Omit the pictures and print exactly the lines of the listing below, starting at the first and ending at the line containing "Open the mobaxterm.mobatek.net link".
Start of Block
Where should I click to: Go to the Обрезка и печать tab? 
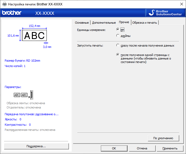pos(144,23)
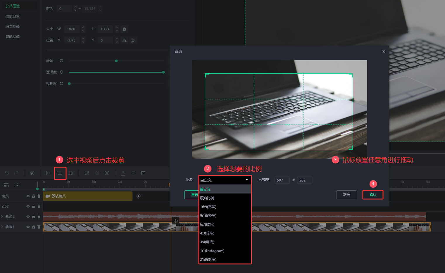Expand the 轨道2 track row
The image size is (445, 273).
(2, 217)
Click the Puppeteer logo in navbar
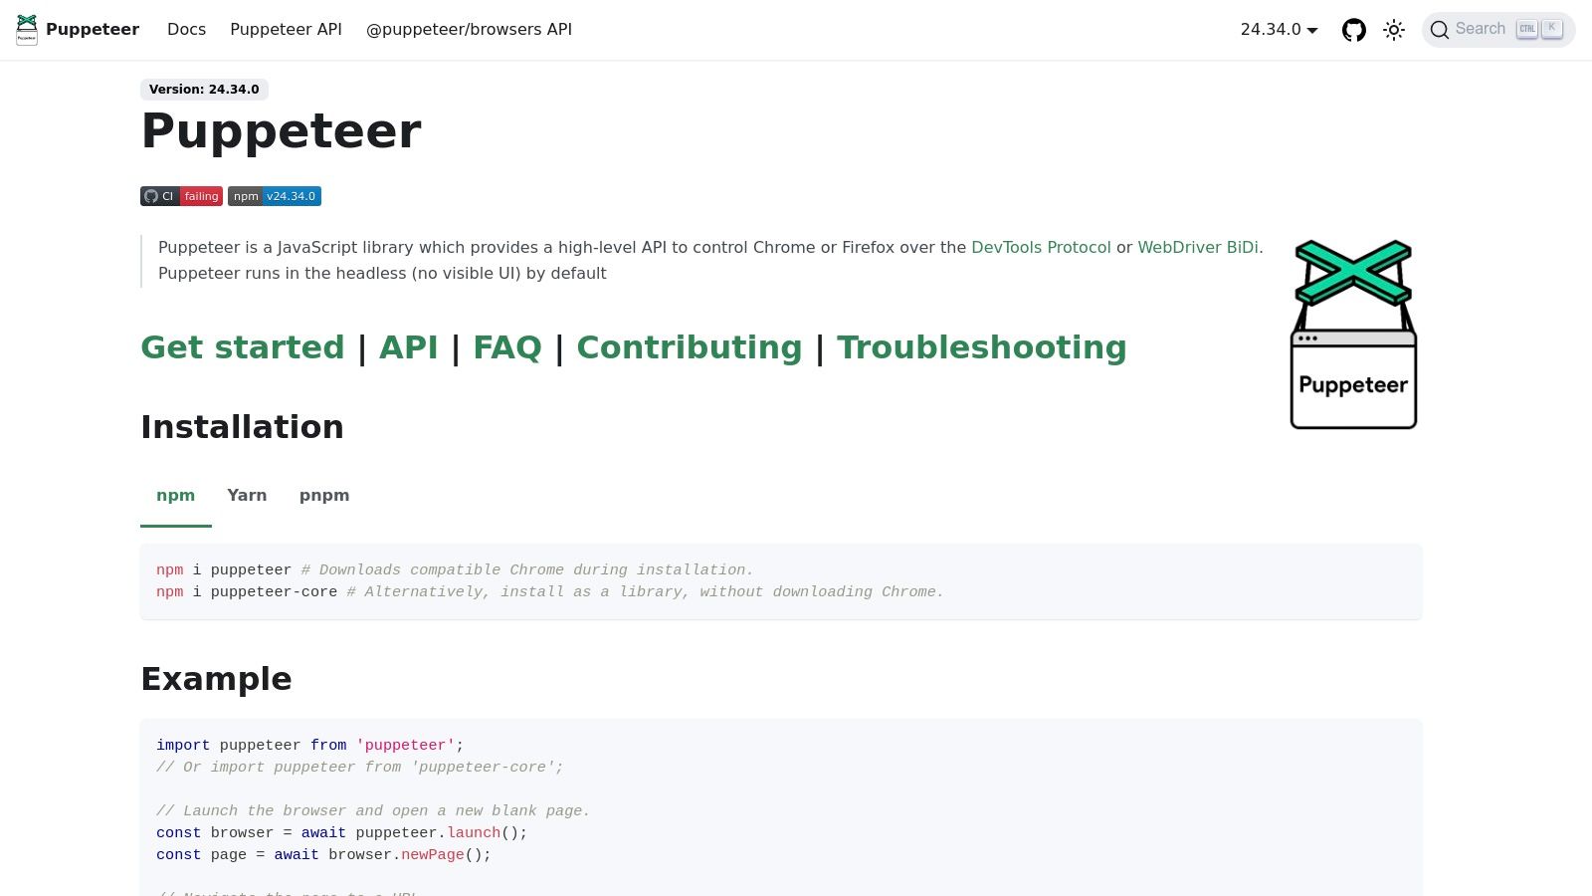This screenshot has width=1592, height=896. (27, 30)
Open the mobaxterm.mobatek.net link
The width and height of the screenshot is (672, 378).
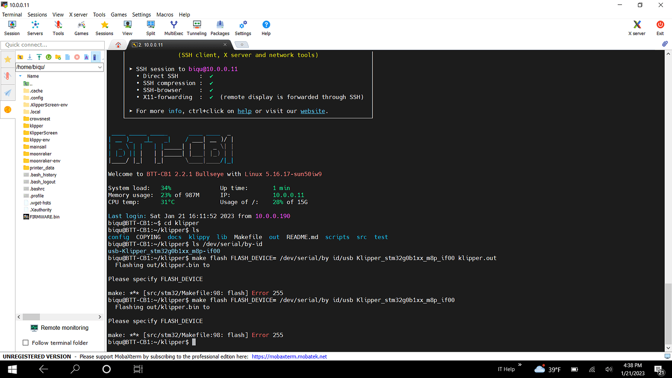click(x=289, y=357)
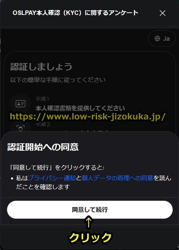
Task: Click the low-risk-jizokuka.jp URL watermark
Action: coord(88,116)
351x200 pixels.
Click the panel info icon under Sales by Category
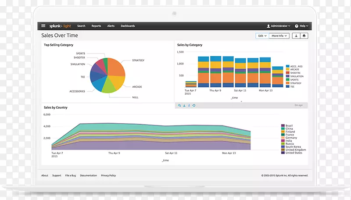(x=189, y=105)
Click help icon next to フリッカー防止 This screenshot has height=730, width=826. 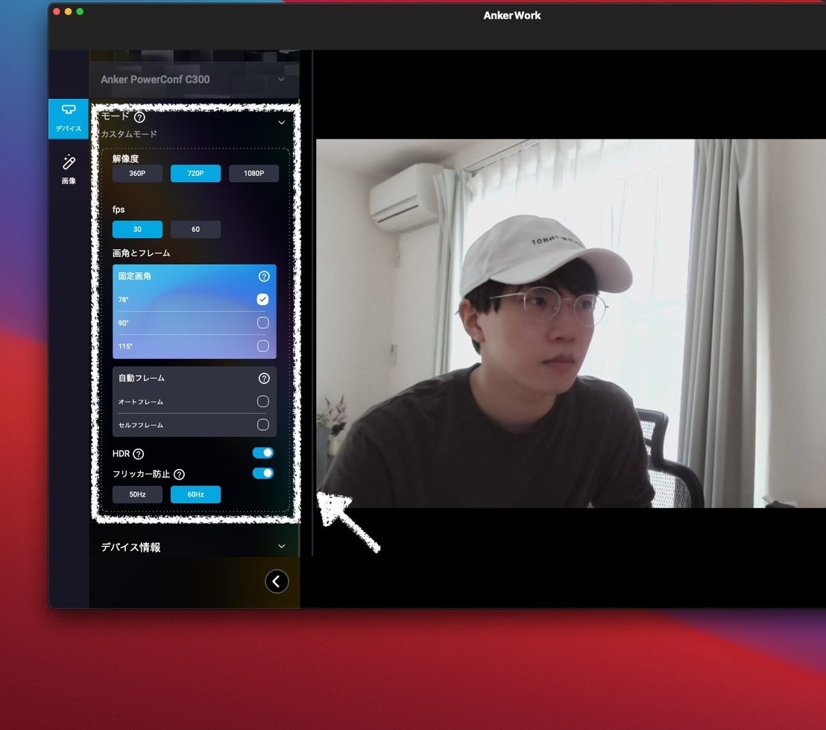(179, 474)
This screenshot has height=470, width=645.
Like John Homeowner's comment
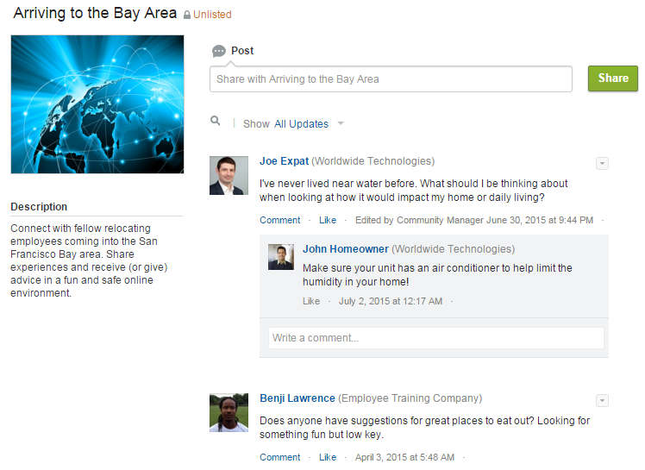pyautogui.click(x=311, y=301)
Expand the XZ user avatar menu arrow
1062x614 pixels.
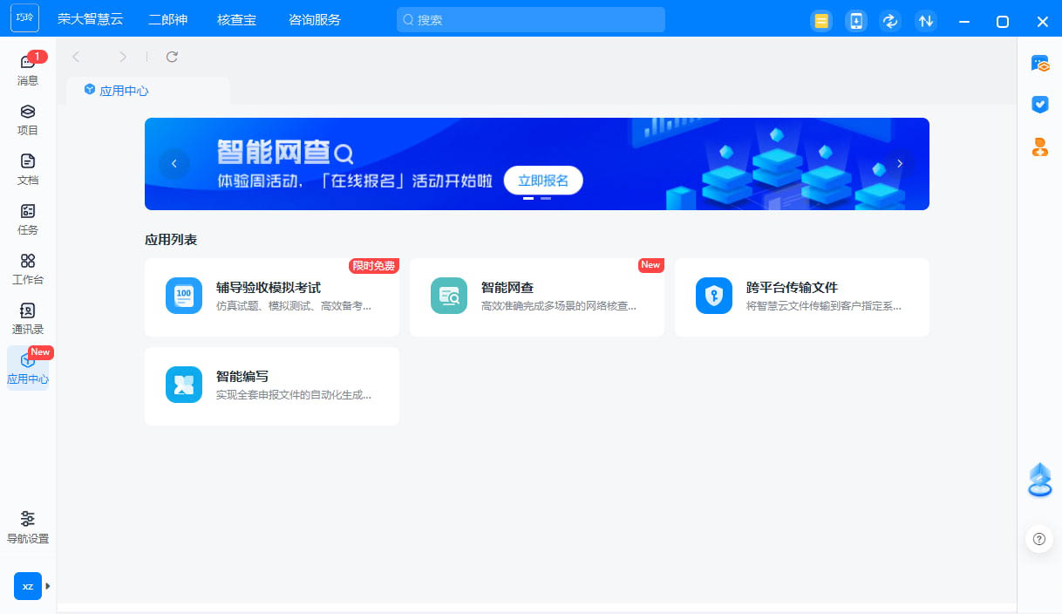[x=48, y=586]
End of Block
• **FINISHED TASK**:
Where should I click to: Go to the Обрезка и печать tab? 
pos(144,23)
Expand the 轨道2 track row
The image size is (445, 273).
(2, 217)
Click the Puppeteer logo in navbar
This screenshot has width=1592, height=896. (27, 30)
Open the mobaxterm.mobatek.net link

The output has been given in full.